Controlled Fluxes of Silicon Nanoparticles By Extraction from a Pulsed RF Plasma

Deposition of silicon nanoparticles onto substrates may be a means of growing monocrystalline silicon films at low substrate temperature if the nanoparticles' impact energy and size can be controlled to provide melting or amorphization of the nanoparticle without damaging the underlying film. In order to explore conditions that could produce such controlled fluxes of nanoparticles we numerically model a pulsed RF argon-silane plasma, with a positive DC bias applied during the afterglow phase of each pulse so as to extract and accelerate negatively charged silicon particles. Operating parameters studied include pulse on time, pulse off time, DC bias voltage, RF voltage and pressure. This set of parameters is tested to find conditions under which one can achieve a periodic steady state with repeatable pulse-to-pulse conditions that maximize silicon film growth rates while maintaining nanoparticle impact energies in the range 0.5-2.0 eV/atom.

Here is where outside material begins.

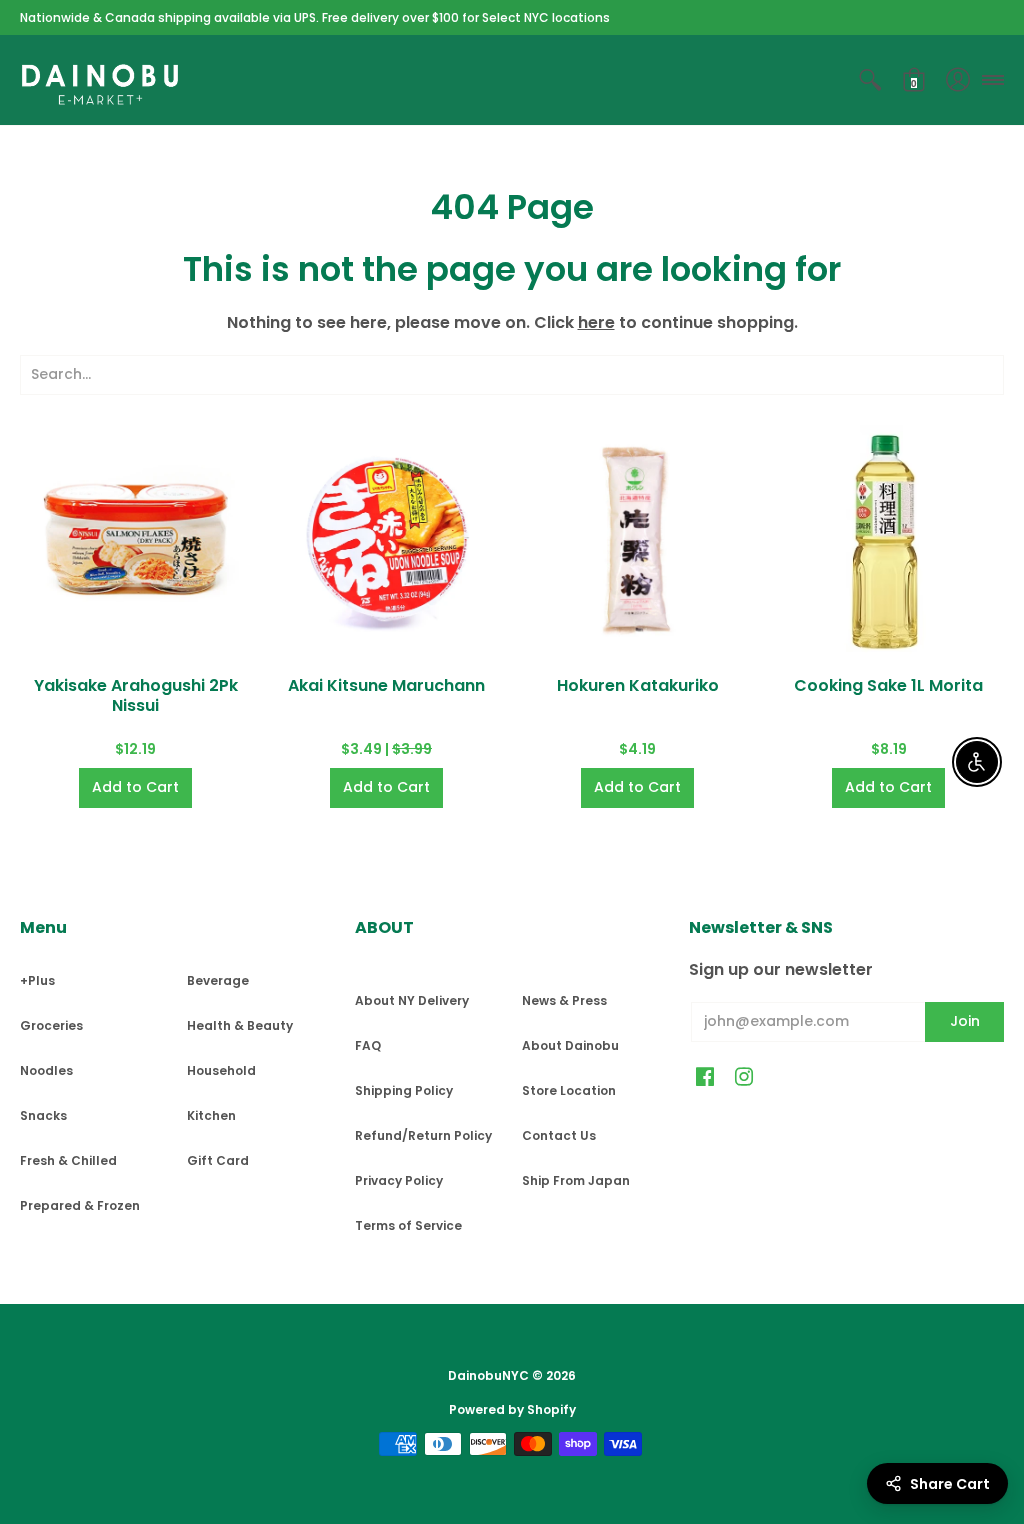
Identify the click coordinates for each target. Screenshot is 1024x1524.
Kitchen (211, 1115)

We utilize a previously developed 1-D dusty plasma numerical model, modified to consider pulsing and applied substrate bias. This model self-consistently solves for the coupled behavior of plasma, chemistry, and aerosol. Results show that it is possible by this method to produce nanoparticle fluxes that are tailored with respect to their distribution of impact energies and mass deposition rates.